[[ Records for this task, beginning ]]
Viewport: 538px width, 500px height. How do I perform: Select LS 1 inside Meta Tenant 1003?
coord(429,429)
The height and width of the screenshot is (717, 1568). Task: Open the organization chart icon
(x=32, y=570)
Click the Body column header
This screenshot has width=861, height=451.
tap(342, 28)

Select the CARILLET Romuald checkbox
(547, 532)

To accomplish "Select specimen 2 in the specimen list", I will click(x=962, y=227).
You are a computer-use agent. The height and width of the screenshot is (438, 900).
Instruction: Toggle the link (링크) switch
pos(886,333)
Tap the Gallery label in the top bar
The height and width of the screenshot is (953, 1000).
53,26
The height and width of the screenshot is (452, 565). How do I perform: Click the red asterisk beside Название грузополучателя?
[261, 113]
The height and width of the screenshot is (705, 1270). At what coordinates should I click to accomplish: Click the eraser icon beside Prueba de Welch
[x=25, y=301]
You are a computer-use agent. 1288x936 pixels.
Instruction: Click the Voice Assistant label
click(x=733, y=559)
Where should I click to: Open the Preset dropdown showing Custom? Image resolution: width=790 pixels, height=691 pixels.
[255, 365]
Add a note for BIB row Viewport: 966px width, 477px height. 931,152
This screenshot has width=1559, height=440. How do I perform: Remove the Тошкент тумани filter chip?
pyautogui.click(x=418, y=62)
[[ Records for this task, end ]]
Answer with a single number: the count of lines above that contain the string "agent".

2